[UI] Sequence Extraction Quickstart (GPT-3.5-Turbo)

Sequence Extraction Test with DynamoEval UI (GPT-3.5-Turbo)

Last updated: October 6th, 2024

This Quickstart showcases an end-to-end walkthrough of how to run Sequence Extraction tests with DynamoEval. It also covers some general guidelines and specific examples for setting up test configurations.

If you are a developer and wish to follow the same quickstart with Dynamo AI’s SDK, we refer to the associated SDK Quickstart.

Create Model

Begin by navigating to the Dynamo home page. This page contains the model registry – a collection of all the models you have uploaded for DynamoEval or DynamoGuard. The model registry contains information to help you identify your model, such as the model source, use case, and date updated.

alt_text

For the Sequence Extraction test on 10K Reports data, please follow the below instructions to add a fine-tuned GPT 3.5 model to your model registry:

To upload a new model to the registry, click the Upload new model button.
A popup will appear, requesting information such as Model name and Model source. *Remote inference can be used to create a connection with any model that is provided by a third party or is already hosted and can be accessed through an API endpoint. Local inference can be used for custom model file or HuggingFace Hub id. *

Example. For this quickstart, we recommend setting the following:

Model name: GPT 3.5 10K Reports
Model Source: Remote Inference

The next page of the popup will ask for more detailed information about the model provider, API key, model identifier, as well as an optional model endpoint (if required by your API provider).

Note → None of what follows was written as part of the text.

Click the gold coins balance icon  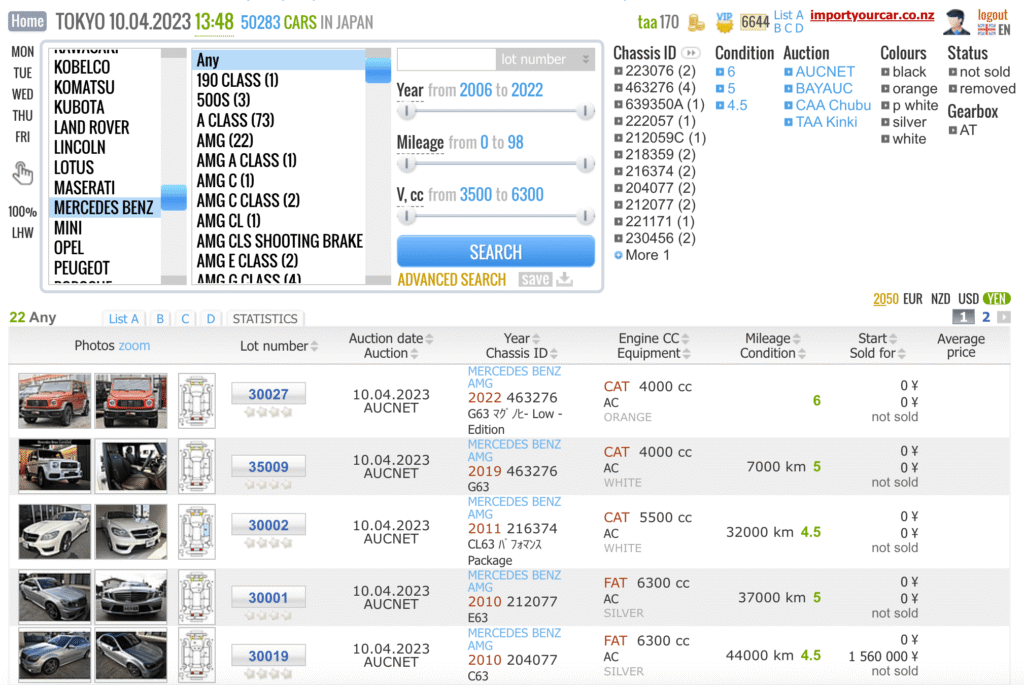697,22
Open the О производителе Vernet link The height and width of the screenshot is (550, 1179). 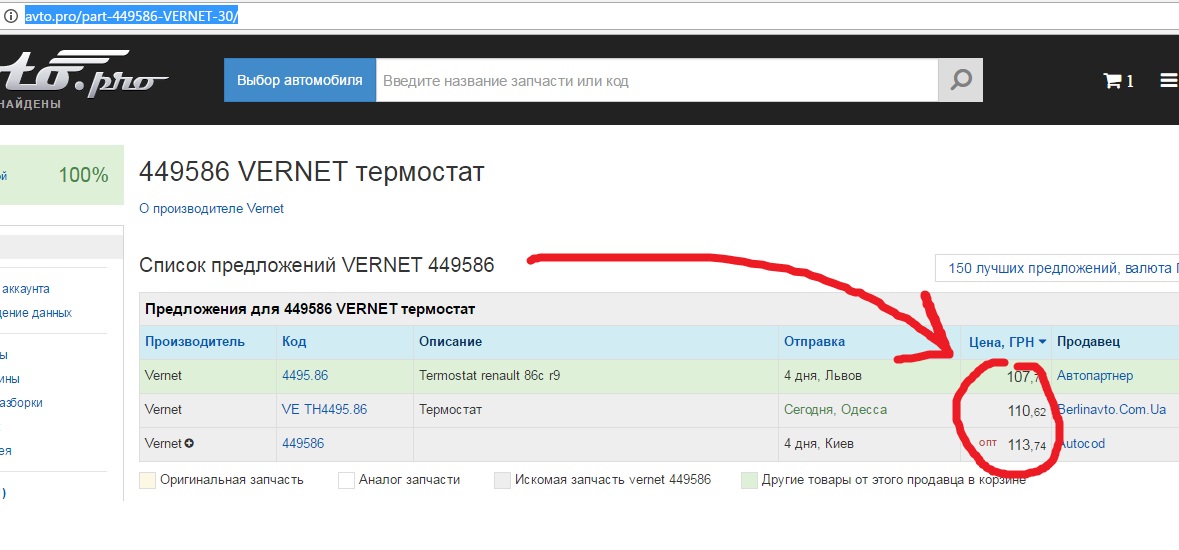[x=211, y=208]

Example. For this quickstart, we recommend setting the following:

API Provider: OpenAI
API Key: OpenAI API key provided to you
Model: gpt-3.5-turbo
Endpoint: leave blank

At this point, your model should have been created and should be displayed on the models registry.

alt_text

Click on the DynamoEval link on the right, then navigate to the tabs Testing > New Test to start creating a test for this model.

alt_text

Create Test

Fill in the test title to be indicative of the test you are running.
Select Privacy Tests
Select Test Type: Sequence Extraction.

alt_text

1. Select an Existing Dataset

After selecting the test type, you’ll then be asked to select a dataset. Here, you can select an existing dataset that has been previously uploaded. Click on the checkbox next to the dataset name. Skip to the next section if you are using the platform for the first time.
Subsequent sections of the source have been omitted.